If you’ve ever priced a Lagos to New York flight before and then checked U.S. visa appointment dates, you already know the pain: you can have money and still not have access. Now add world cup event to it. A big game like the FIFA world cup 2026 coming up. The kind that makes grown men in Surulere argue in beer parlours like they’re national team coaches.
This piece breaks down the FIFA World Cup 2026 visa issues Nigerians (and other affected countries) are facing as of March 2026, what the “full” vs “partial” bans actually mean, how FIFA PASS really works, and the new visa bond twist that can shock your budget.
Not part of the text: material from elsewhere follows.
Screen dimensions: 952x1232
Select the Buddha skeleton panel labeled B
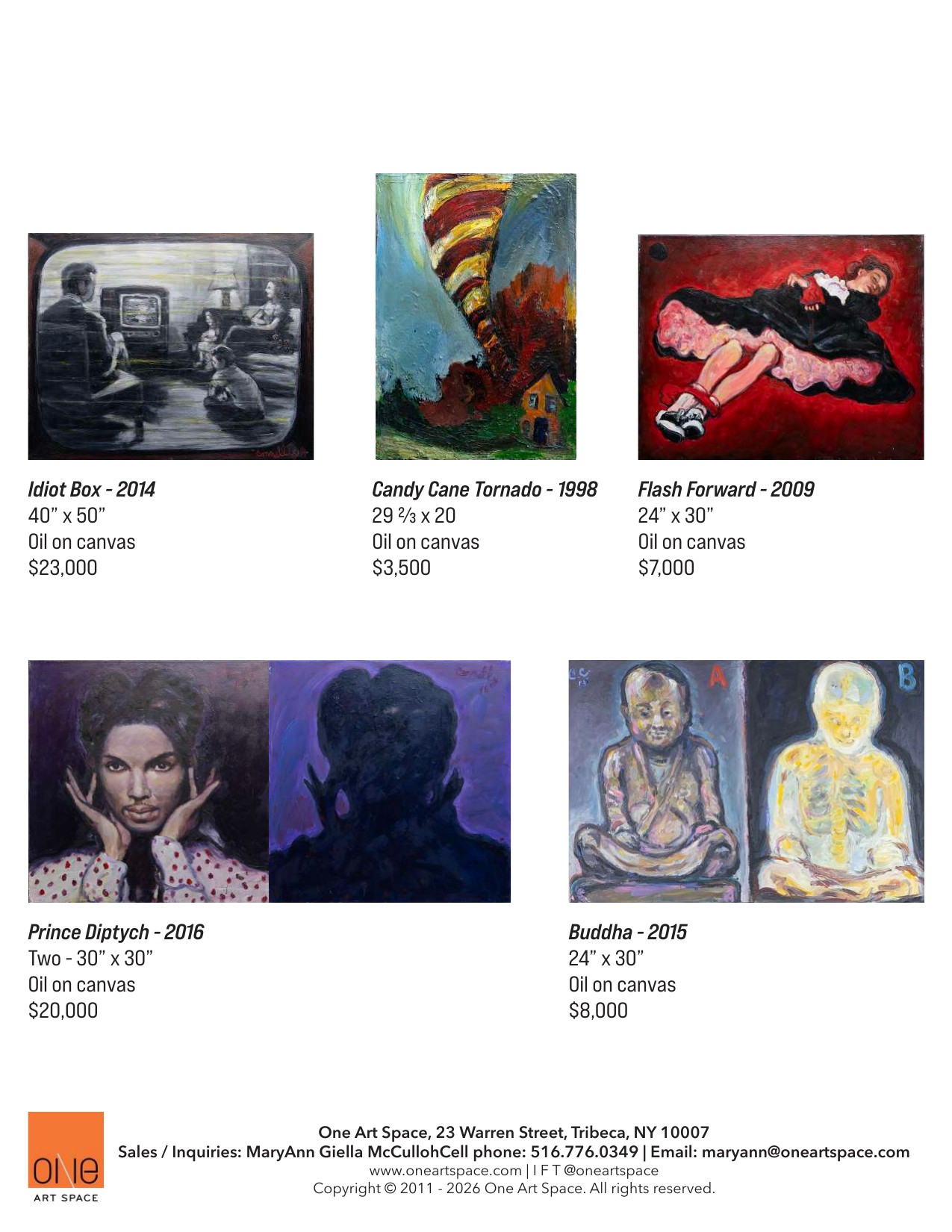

If you’re planning to go, you’ll leave with a smarter game plan and you can search for cheap flights on TravelTank before prices get rude.
For the official baseline on U.S. visas and visitor categories, start here: U.S. Department of State – U.S. Visas.

In March 2026, the U.S. has expanded travel restrictions to cover 39 countries. That number is not a rumor. It’s the operating reality fans are planning around right now. And it creates a weird conflict: FIFA is selling the dream, but U.S. policy is narrowing who can physically show up to enjoy it.
For Nigerians, it’s not just about loving football. It’s about the full travel stack: visa access, interview availability, airfare from MMIA or NAIA, hotel costs, and the kind of “proof” the embassy wants to see, especially when you’re travelling for a tournament that screams “possible overstay” to any consular officer having a bad day.
So the debate is simple: can America host a global party while telling a chunk of the global guest list, “Sorry, you can’t enter”? Let’s argue it properly, not emotionally.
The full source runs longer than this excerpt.